Task brief →
Set down each entry from the block beneath, exactly as written.

------------------------------------------------------------------------

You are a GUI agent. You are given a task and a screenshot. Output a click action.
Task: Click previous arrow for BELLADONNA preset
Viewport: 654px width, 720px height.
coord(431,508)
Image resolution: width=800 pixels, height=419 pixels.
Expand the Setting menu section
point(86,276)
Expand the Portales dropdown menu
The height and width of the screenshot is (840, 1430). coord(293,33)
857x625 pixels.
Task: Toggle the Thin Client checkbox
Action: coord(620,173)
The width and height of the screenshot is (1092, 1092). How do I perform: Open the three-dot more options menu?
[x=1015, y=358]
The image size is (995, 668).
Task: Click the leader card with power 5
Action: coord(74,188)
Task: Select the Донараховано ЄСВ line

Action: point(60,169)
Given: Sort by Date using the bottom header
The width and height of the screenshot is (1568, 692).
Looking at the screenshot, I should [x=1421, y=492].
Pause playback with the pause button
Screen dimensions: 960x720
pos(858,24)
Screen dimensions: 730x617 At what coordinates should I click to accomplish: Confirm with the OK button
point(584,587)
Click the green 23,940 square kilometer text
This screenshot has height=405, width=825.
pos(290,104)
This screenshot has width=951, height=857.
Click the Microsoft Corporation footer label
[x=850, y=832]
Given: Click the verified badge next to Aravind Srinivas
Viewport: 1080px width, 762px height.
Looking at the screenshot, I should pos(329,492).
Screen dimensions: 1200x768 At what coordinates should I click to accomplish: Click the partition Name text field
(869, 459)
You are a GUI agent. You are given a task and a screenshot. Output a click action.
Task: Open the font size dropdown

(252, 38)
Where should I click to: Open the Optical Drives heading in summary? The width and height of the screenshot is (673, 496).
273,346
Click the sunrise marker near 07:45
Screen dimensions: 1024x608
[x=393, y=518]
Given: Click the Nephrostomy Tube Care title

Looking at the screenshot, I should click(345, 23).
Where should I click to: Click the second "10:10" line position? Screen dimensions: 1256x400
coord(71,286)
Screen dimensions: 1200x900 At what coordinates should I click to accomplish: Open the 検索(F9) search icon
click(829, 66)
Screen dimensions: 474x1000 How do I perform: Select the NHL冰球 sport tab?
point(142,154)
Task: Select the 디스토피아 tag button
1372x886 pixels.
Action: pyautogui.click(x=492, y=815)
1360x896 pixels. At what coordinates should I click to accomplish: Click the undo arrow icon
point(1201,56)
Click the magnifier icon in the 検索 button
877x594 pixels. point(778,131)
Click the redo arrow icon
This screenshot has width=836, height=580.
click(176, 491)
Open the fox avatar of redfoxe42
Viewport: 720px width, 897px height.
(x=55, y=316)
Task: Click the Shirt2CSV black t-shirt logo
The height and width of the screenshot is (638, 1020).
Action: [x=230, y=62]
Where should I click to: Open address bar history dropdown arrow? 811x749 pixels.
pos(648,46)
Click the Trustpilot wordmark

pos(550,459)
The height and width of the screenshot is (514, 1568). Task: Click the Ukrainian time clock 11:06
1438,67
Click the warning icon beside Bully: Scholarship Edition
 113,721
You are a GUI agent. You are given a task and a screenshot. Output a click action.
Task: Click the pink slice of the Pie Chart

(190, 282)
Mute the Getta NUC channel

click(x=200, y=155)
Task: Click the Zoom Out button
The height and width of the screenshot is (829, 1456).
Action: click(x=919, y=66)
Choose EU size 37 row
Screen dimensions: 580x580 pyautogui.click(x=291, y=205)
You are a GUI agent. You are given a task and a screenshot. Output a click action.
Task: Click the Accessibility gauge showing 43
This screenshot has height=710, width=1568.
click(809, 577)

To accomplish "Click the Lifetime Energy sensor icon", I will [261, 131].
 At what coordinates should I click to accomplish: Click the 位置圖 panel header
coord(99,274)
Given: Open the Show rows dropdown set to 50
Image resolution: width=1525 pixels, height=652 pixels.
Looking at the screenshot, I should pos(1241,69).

------------------------------------------------------------------------

Response to this task →
You are a GUI agent. You are given a task and a screenshot. Output a click action.
Task: Click previous arrow for BELLADONNA preset
Viewport: 654px width, 720px height.
coord(431,508)
Image resolution: width=800 pixels, height=419 pixels.
Expand the Setting menu section
point(86,276)
Expand the Portales dropdown menu
The height and width of the screenshot is (840, 1430). coord(293,33)
857x625 pixels.
Task: Toggle the Thin Client checkbox
Action: coord(620,173)
The width and height of the screenshot is (1092, 1092). How do I perform: Open the three-dot more options menu?
[x=1015, y=358]
The image size is (995, 668).
Task: Click the leader card with power 5
Action: coord(74,188)
Task: Select the Донараховано ЄСВ line

Action: point(60,169)
Given: Sort by Date using the bottom header
The width and height of the screenshot is (1568, 692).
Looking at the screenshot, I should [x=1421, y=492].
Pause playback with the pause button
Screen dimensions: 960x720
pos(858,24)
Screen dimensions: 730x617 At what coordinates should I click to accomplish: Confirm with the OK button
point(584,587)
Click the green 23,940 square kilometer text
This screenshot has height=405, width=825.
pos(290,104)
This screenshot has width=951, height=857.
Click the Microsoft Corporation footer label
[x=850, y=832]
Given: Click the verified badge next to Aravind Srinivas
Viewport: 1080px width, 762px height.
Looking at the screenshot, I should pos(329,492).
Screen dimensions: 1200x768 At what coordinates should I click to accomplish: Click the partition Name text field
(869, 459)
You are a GUI agent. You are given a task and a screenshot. Output a click action.
Task: Open the font size dropdown

(252, 38)
Where should I click to: Open the Optical Drives heading in summary? The width and height of the screenshot is (673, 496).
273,346
Click the sunrise marker near 07:45
Screen dimensions: 1024x608
[x=393, y=518]
Given: Click the Nephrostomy Tube Care title

Looking at the screenshot, I should click(345, 23).
Where should I click to: Click the second "10:10" line position? Screen dimensions: 1256x400
coord(71,286)
Screen dimensions: 1200x900 At what coordinates should I click to accomplish: Open the 検索(F9) search icon
click(829, 66)
Screen dimensions: 474x1000 How do I perform: Select the NHL冰球 sport tab?
point(142,154)
Task: Select the 디스토피아 tag button
1372x886 pixels.
Action: pyautogui.click(x=492, y=815)
1360x896 pixels. At what coordinates should I click to accomplish: Click the undo arrow icon
point(1201,56)
Click the magnifier icon in the 検索 button
877x594 pixels. point(778,131)
Click the redo arrow icon
This screenshot has width=836, height=580.
click(176, 491)
Open the fox avatar of redfoxe42
Viewport: 720px width, 897px height.
(x=55, y=316)
Task: Click the Shirt2CSV black t-shirt logo
The height and width of the screenshot is (638, 1020).
Action: [x=230, y=62]
Where should I click to: Open address bar history dropdown arrow? 811x749 pixels.
pos(648,46)
Click the Trustpilot wordmark

pos(550,459)
The height and width of the screenshot is (514, 1568). Task: Click the Ukrainian time clock 11:06
1438,67
Click the warning icon beside Bully: Scholarship Edition
 113,721
You are a GUI agent. You are given a task and a screenshot. Output a click action.
Task: Click the pink slice of the Pie Chart

(190, 282)
Mute the Getta NUC channel

click(x=200, y=155)
Task: Click the Zoom Out button
The height and width of the screenshot is (829, 1456).
Action: click(x=919, y=66)
Choose EU size 37 row
Screen dimensions: 580x580 pyautogui.click(x=291, y=205)
You are a GUI agent. You are given a task and a screenshot. Output a click action.
Task: Click the Accessibility gauge showing 43
This screenshot has height=710, width=1568.
click(809, 577)

To accomplish "Click the Lifetime Energy sensor icon", I will [261, 131].
 At what coordinates should I click to accomplish: Click the 位置圖 panel header
coord(99,274)
Given: Open the Show rows dropdown set to 50
Image resolution: width=1525 pixels, height=652 pixels.
Looking at the screenshot, I should pos(1241,69).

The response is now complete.